Llevan años luchando por algo que consideraban “demencial“. Un plan urdido en la Consejería de Medio Ambiente para trufar de depuradoras el Pirineo aragonés sin considerar las más elementales condiciones de varias decenas de municipios pirenaicos: si tienen habitantes, si tienen electricidad o si tienen agua corriente. Y no es un chiste.

Las consecuencias de decenas de municipios eran surrealistas. Depuradoras en núcleos urbanos deshabitados con un coste cercano a los 100.000 euros, municipios sin tendido eléctrico o sin agua corriente.

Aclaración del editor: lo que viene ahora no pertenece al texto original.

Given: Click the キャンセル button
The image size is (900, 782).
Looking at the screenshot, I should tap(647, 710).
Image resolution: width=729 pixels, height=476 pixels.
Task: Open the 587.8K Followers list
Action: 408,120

El ‘Plan Pirineos’ es un proyecto que pretendía depurar las aguas residuales de los municipios del Pirineo aragonés: 297 depuradoras con un coste estimado en 350 millones de euros. A finales del año 2015, según datos de la Cámara de Cuentas, tan sólo se habían construido –y estaban en servicio- 10 de las 297 plantas previstas.

LOS ALCALDES ‘GUERREROS’

El Consejero de Medio Ambiente, Joaquín Olona, defiende que la revisión del sobredimensionamiento del ‘Plan Pirineos’ surge de su departamento. Sin embargo, obvia lo más importante: una fuerte presión de más de cien alcaldes del Alto Aragón, el varapalo de la Cámara de Cuentas o la petición incansable de Podemos para abrir una Comisión de Investigación. Olona manifestó su intención, pero los acontecimientos han hecho que la decisión del Gobierno se adelantara más de lo que esperaban.

Fernando Sánchez (PSOE), alcalde de Canfranc, explica a este diario la génesis del ‘Plan Pirineos’ promovido por Alfredo Boné (PAR). “Nos los vendieron como un sistema muy bueno, pero luego querían el dinero y no aportaban transparencia en la gestión. Ha sido un desastre total”. Es más, detalla que “el 90% de los alcaldes del Pirineo aragonés estamos indignados y cabreados”. Sin embargo, ahora se siente más “optimista”.

Fernando Sánchez, alcalde de Canfranc (c) junto a miembros de la caravana del agua – Cedida

El alcalde de Aínsa, Enrique Pueyo (PSOE), reconoce que “por fin se han dado cuenta desde el Gobierno que no tiene ni pies ni cabeza el plan de Alfredo Boné”. El alcalde oscense cuenta que “en un pueblo cerca de Aínsa, el año pasado, pusimos por primera vez el agua corriente. Un pueblo que tenía prevista la construcción de una depuradora. Era demencial”.

El alcalde de Villanúa, Luis Terren (PSOE), muestra su “alegría por la buena noticia” pero no lo considera una “victoria”. Espera que “esto agilice la construcción de la depuradora”. Otro de los alcaldes que han batallado durante años ha sido Jesús Gericó (PP). El alcalde de Sallent de Gállego entiende que “es una buena noticia pero habría que redimensionar las depuradoras. Y se pregunta: “¿dónde están los 80 millones desde el Ministerio de Cristina Narbona a Aragón?